### Problem statement
Transcribe every line of the material below exactly, leaving out the pictures.

(Data listing)

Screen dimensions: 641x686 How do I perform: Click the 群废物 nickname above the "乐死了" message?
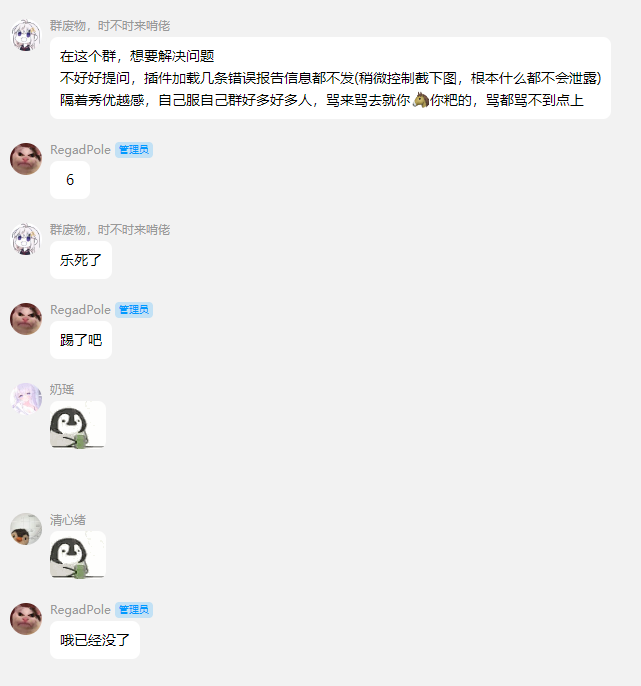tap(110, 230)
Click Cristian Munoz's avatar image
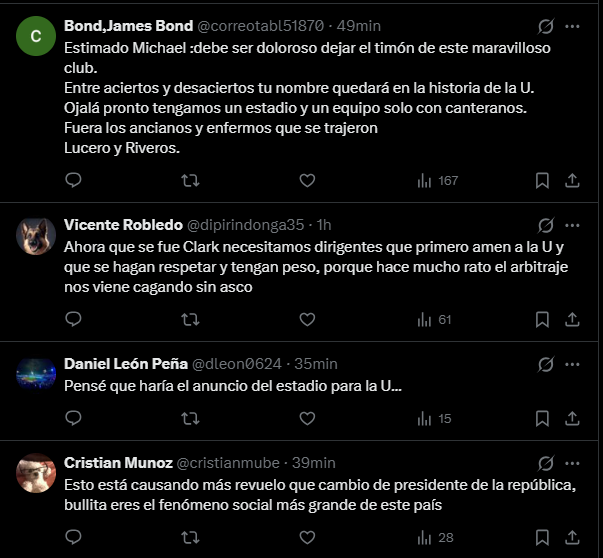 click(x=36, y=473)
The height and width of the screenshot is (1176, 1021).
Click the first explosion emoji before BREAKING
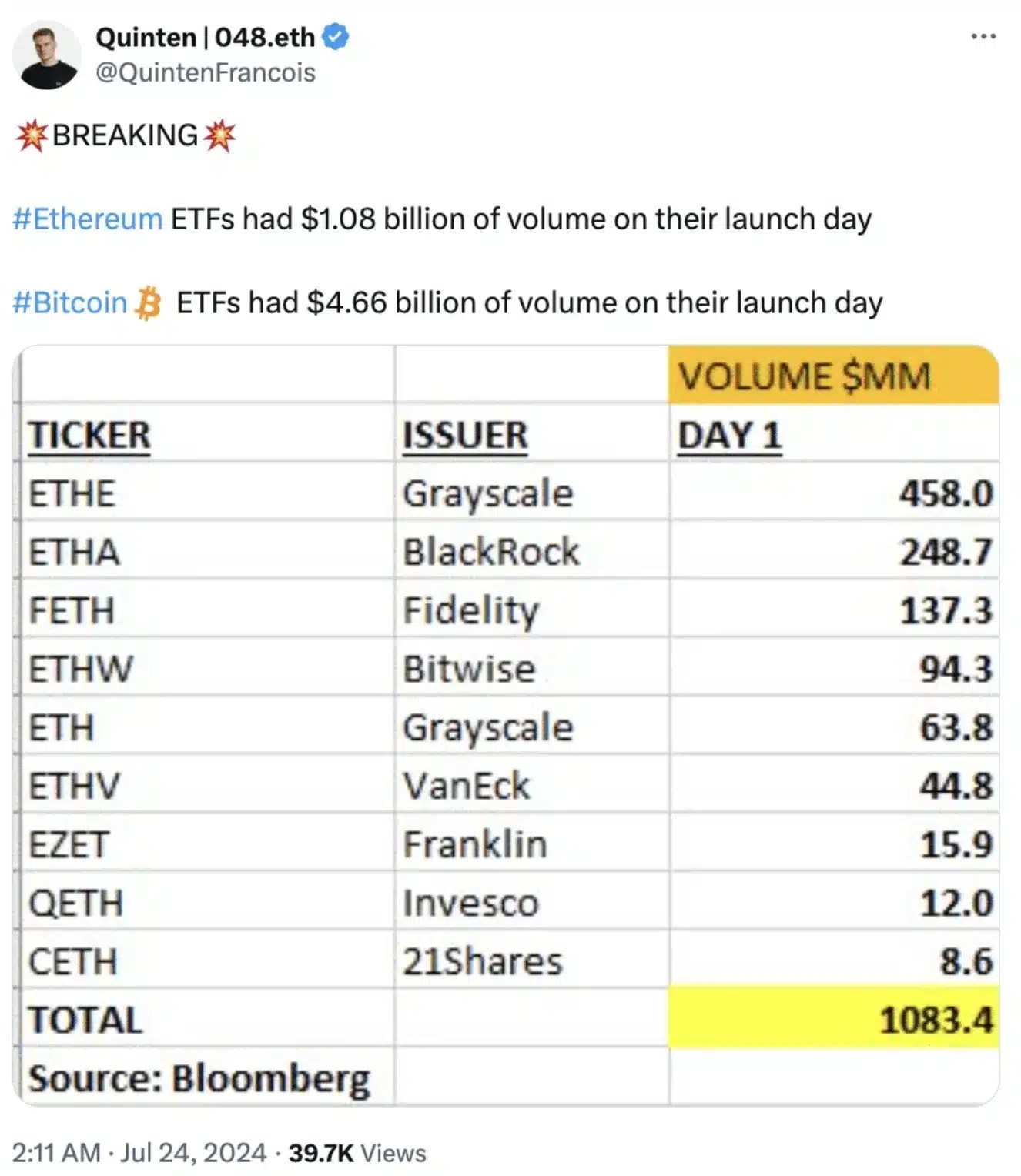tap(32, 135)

(End Data listing)

### Written answer
Screen dimensions: 641x686 How do I perform: Click the 群废物 nickname above the "乐死了" message?
tap(110, 230)
Click Cristian Munoz's avatar image
 click(x=36, y=473)
The height and width of the screenshot is (1176, 1021).
Click the first explosion emoji before BREAKING
tap(32, 135)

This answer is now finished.